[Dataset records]
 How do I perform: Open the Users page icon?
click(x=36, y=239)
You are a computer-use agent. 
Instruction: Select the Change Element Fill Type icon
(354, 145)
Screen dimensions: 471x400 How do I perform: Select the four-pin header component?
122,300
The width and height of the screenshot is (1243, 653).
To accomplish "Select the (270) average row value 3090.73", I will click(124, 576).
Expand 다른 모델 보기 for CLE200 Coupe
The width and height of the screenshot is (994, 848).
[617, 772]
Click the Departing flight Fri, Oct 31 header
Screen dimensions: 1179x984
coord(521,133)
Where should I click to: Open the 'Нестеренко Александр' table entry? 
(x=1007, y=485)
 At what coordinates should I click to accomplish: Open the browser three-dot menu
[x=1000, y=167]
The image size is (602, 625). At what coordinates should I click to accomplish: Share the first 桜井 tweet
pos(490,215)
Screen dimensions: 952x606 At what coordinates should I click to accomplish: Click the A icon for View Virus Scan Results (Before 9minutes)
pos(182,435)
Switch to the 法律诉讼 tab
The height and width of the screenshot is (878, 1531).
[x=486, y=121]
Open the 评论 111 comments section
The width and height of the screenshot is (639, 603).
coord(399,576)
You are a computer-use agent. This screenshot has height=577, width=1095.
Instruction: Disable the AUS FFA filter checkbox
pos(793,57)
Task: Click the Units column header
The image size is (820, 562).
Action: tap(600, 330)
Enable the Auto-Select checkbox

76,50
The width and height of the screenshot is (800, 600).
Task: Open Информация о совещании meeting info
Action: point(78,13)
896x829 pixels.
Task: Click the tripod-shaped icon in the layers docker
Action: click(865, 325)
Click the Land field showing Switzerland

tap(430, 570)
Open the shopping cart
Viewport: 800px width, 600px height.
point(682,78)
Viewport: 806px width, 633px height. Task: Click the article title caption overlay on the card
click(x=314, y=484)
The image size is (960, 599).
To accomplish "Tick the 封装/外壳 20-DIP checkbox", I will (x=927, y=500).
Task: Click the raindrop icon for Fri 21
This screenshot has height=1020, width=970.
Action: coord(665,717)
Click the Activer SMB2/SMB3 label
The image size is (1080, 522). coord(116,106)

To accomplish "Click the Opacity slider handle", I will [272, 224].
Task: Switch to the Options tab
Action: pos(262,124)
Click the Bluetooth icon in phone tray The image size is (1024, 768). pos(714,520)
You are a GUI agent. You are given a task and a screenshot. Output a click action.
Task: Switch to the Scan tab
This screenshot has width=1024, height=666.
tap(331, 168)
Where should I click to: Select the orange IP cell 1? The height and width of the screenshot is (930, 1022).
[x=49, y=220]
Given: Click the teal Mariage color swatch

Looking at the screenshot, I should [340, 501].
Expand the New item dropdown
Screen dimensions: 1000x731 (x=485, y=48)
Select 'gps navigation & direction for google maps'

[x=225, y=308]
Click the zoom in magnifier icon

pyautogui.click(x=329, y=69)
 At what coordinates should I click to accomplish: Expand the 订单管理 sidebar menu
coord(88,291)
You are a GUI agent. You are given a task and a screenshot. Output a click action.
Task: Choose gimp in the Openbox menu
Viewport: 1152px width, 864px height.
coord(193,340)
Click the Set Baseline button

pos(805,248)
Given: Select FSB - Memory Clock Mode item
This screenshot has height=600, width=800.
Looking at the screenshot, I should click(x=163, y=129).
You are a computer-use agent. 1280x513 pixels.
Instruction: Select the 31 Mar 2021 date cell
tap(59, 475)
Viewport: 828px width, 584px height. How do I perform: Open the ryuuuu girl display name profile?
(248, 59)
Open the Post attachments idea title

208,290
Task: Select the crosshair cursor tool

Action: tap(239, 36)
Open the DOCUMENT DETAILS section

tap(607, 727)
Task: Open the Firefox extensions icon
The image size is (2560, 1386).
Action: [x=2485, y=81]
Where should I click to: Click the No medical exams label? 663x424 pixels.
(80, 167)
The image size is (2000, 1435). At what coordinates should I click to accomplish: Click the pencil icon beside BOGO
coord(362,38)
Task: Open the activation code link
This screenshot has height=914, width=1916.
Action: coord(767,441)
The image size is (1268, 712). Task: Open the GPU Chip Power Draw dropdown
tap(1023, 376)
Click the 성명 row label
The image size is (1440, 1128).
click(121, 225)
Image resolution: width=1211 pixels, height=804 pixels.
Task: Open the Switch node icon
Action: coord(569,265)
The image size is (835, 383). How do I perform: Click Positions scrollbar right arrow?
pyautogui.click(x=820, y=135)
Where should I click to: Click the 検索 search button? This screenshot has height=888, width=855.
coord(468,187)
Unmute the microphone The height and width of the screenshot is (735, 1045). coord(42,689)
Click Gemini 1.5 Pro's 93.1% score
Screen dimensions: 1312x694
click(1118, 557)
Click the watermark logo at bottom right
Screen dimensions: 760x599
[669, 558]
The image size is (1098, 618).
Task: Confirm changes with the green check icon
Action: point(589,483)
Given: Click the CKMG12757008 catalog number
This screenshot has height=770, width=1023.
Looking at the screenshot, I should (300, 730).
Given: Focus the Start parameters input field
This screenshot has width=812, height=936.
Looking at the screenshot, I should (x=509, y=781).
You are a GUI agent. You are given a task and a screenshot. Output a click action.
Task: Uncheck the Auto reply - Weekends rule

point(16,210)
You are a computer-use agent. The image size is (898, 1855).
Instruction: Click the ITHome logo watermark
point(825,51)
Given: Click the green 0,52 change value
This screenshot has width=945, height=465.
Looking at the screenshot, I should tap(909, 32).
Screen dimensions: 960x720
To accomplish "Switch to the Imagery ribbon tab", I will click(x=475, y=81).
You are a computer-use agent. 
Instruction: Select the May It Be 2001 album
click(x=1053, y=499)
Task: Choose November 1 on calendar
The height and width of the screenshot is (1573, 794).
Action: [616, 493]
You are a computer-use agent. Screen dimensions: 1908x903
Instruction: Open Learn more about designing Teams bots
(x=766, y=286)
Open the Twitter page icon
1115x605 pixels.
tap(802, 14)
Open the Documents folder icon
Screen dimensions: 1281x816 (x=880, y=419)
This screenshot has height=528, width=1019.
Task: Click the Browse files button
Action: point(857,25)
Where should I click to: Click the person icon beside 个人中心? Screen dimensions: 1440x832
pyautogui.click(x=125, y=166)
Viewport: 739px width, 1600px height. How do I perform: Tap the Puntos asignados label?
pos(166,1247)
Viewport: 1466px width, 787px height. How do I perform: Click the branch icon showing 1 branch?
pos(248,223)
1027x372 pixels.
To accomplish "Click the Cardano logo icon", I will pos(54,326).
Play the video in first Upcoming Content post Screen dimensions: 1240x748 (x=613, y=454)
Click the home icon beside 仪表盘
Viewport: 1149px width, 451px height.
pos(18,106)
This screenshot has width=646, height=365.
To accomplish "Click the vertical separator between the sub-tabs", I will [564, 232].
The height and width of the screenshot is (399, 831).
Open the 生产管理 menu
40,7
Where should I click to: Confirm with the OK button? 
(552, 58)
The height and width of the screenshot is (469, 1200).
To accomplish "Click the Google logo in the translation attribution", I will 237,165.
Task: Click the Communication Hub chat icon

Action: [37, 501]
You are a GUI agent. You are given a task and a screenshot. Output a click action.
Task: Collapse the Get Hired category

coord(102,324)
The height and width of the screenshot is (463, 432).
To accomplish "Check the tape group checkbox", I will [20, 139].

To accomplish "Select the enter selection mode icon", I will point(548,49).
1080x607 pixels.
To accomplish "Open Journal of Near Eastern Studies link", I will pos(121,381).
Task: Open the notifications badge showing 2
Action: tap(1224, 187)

__Brief__. For this exercise, output exactly the lines above from the line with "Task: Open the activation code link" to the line with "Given: Click the CKMG12757008 catalog number", counting both, and leave out the rest.

__Answer for the task__.
Task: Open the activation code link
This screenshot has height=914, width=1916.
Action: coord(767,441)
The image size is (1268, 712). Task: Open the GPU Chip Power Draw dropdown
tap(1023, 376)
Click the 성명 row label
The image size is (1440, 1128).
click(121, 225)
Image resolution: width=1211 pixels, height=804 pixels.
Task: Open the Switch node icon
Action: coord(569,265)
The image size is (835, 383). How do I perform: Click Positions scrollbar right arrow?
pyautogui.click(x=820, y=135)
Where should I click to: Click the 検索 search button? This screenshot has height=888, width=855.
coord(468,187)
Unmute the microphone The height and width of the screenshot is (735, 1045). coord(42,689)
Click Gemini 1.5 Pro's 93.1% score
Screen dimensions: 1312x694
click(1118, 557)
Click the watermark logo at bottom right
Screen dimensions: 760x599
[669, 558]
The image size is (1098, 618).
Task: Confirm changes with the green check icon
Action: point(589,483)
Given: Click the CKMG12757008 catalog number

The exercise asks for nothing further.